In the grand narrative of this session, message [msg 469] is a hinge point. It's the moment when the assistant transitions from host-side configuration to container-side software installation. Everything before this message was about getting the GPUs visible and accessible in the container. Everything after will be about whether the CUDA runtime actually works inside the container — and as the chunk summary reveals, it ultimately fails with CUDA_ERROR_NOT_INITIALIZED due to Blackwell GSP firmware incompatibility with the PVE kernel.

The message is also a testament to the assistant's methodical approach. It doesn't jump straight to installing the NVIDIA driver. It first ensures the basic toolchain is present, verifies network access, and confirms the container is in a healthy state. This step-by-step debugging methodology — establish a working baseline before adding complexity — is essential when dealing with the intricate failure modes of GPU virtualization.

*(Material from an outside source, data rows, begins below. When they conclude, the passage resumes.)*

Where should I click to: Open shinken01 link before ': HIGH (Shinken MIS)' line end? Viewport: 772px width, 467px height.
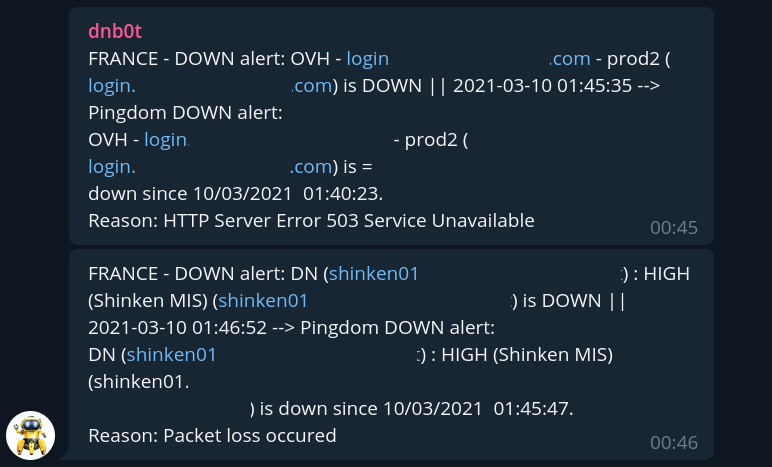[171, 355]
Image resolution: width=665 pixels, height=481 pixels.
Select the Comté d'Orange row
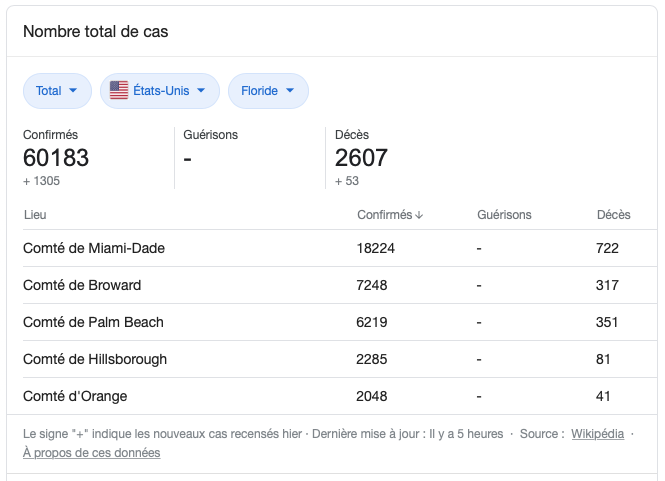pyautogui.click(x=75, y=396)
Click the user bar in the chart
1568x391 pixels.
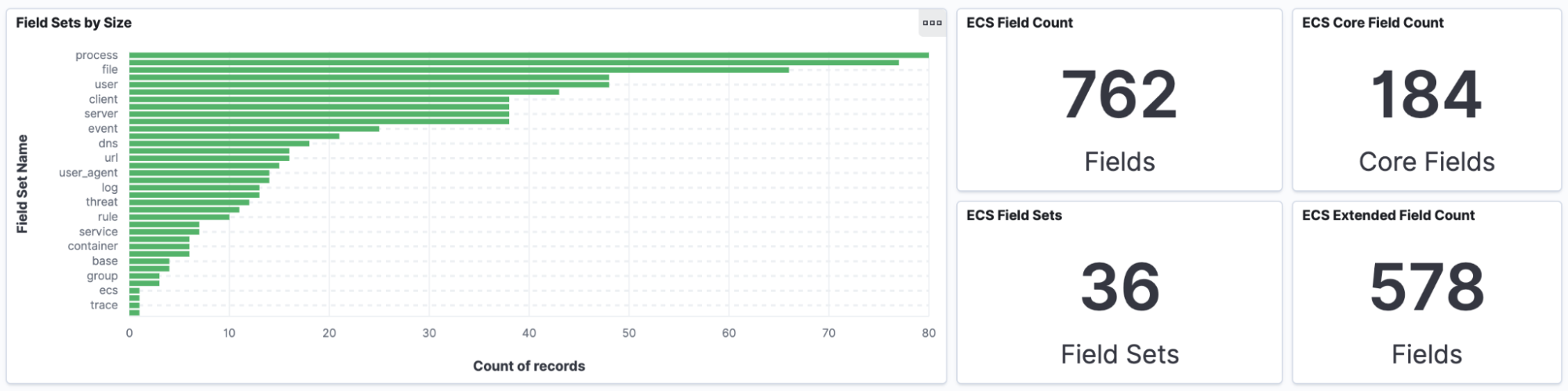click(x=369, y=85)
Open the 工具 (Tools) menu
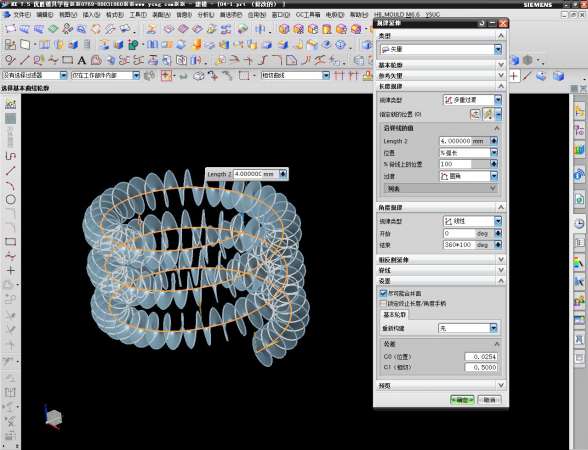The width and height of the screenshot is (588, 450). click(x=138, y=15)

The timeout, while minor, is a reminder that even the most carefully planned operations encounter friction. The assistant doesn't panic or overreact; it simply retries in the next message. This resilience in the face of small failures is characteristic of effective system administration, whether performed by a human or an AI.

Ultimately, message [msg 469] is a message about foundations. It's not glamorous. It doesn't produce dramatic output or solve a hard problem. But it lays the groundwork for everything that follows — and in a session where the stakes are deploying a state-of-the-art language model across eight cutting-edge GPUs, the quality of the foundations determines whether the whole structure stands or falls.